The documentary film, “The Porn Pandemic,” was shown at the World Congress of Families IX, and those who attended the session were given complimentary copies.

Nearly one third of all data on the internet is pornographic in nature and there are an estimated 12 million sex addicts in the United States, according to experts in the field.

Jill Manning, a licensed family and marriage therapist, and Dawn Hawkins from the National Center of Sexual Exploitation, teamed up to shed further light on this issue at the World Congress of Families IX.

The session began with the viewing of a film titled, “The Porn Pandemic,” which depicts those who are addicted to porn and those who are dealing with addicts’ behaviors.

Ninety percent of the couples marriage counselor H. David Wright visits with have issues with pornography, according to the film.

Wright also worked with hundreds of children whose parents had accepted money in exchange for their children having sex with adults or for posting nude pictures of their children online.

One woman depicted in the film named Courtney shared her heartache over having been sexually exploited as a child by a friend’s father, who then posted those experiences online.

“It’s extremely painful to think that trauma is somewhere out there and that people are viewing it,” Bailey said.

Married women are also some of the people most adversely affected by the pandemic, Manning said.

“Their distress is not influenced by religious beliefs, which directly counters the notion and argument that these women are only distressed because of their religious or conservative mindset. This is simply not true,” Manning said.

One woman named Jacy, who is depicted in the film, talked about the sense of betrayal she felt upon discovery of her husband’s pornography usage and subsequent visits to prostitutes.

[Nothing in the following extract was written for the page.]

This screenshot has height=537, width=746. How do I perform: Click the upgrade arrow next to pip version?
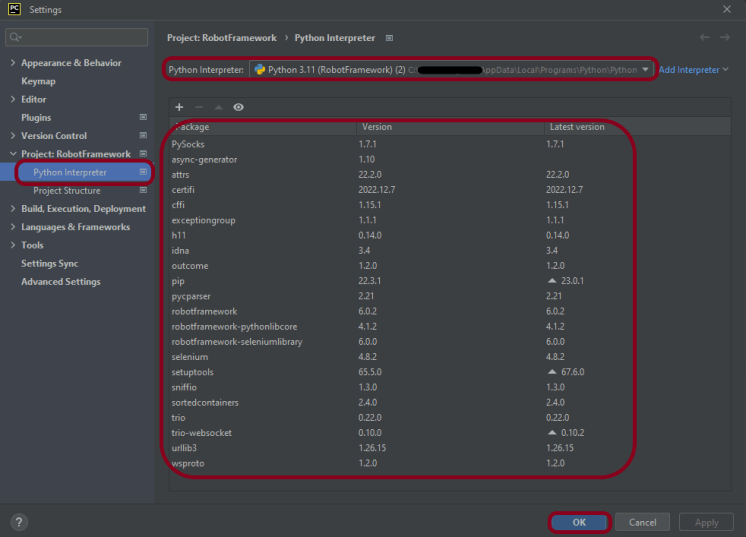pyautogui.click(x=553, y=282)
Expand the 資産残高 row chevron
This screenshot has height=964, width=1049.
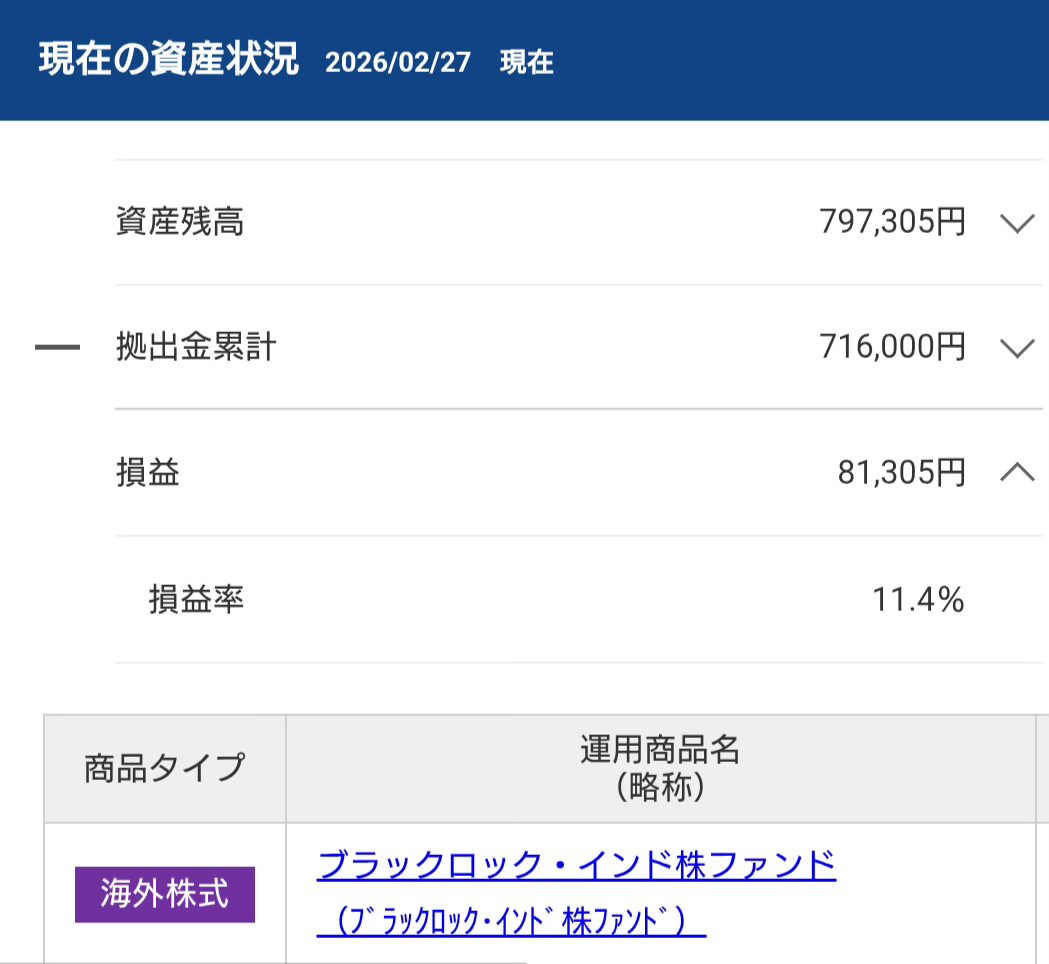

“I don’t think there was a time I ever felt more defeated as a wife, as a mother, or as a lover,” she said when she learned she would need to be tested for HIV and AIDS due to her husband’s behavior.

When it comes to family dysfunction, pornography has the third highest number of negative consequences, according to Manning, and it’s the fifth most prevalent issue.

“Because in these situations it is as if the war has literally invaded their own homes. And the person she thought was her safe harbor and ally has suddenly become enemy number one,” Manning said.

The move from viewing adult pornography to child pornography isn’t as big of a jump as many people think it is. It’s the gateway drug to child exploitation and child pornography for many, said Hawkins.

While pornography usage doesn’t always lead to visiting prostitutes, it is the reality for many. One study showed one in four men aged 18 to 23 said they had already visited a prostitute or were planning to do so in the future.

There are more 71,600 videos that pop up when one searches “rape porn,” according to Hawkins. Additionally,  Anna Bridges conducted a study showing that 88 percent of top porn videos depicted violence against women and less than 5 percent show a negative response from the female.

The problem is so pervasive that it’s difficult for families to remain untouched by it.

“Now when I walk into a room I don’t ask ‘who has a problem with pornography?’ I ask who hasn’t encountered it,” Jacy said.

But both Manning and Hawkins are hopeful that, despite the gravity of the problem, there is still hope of stopping it.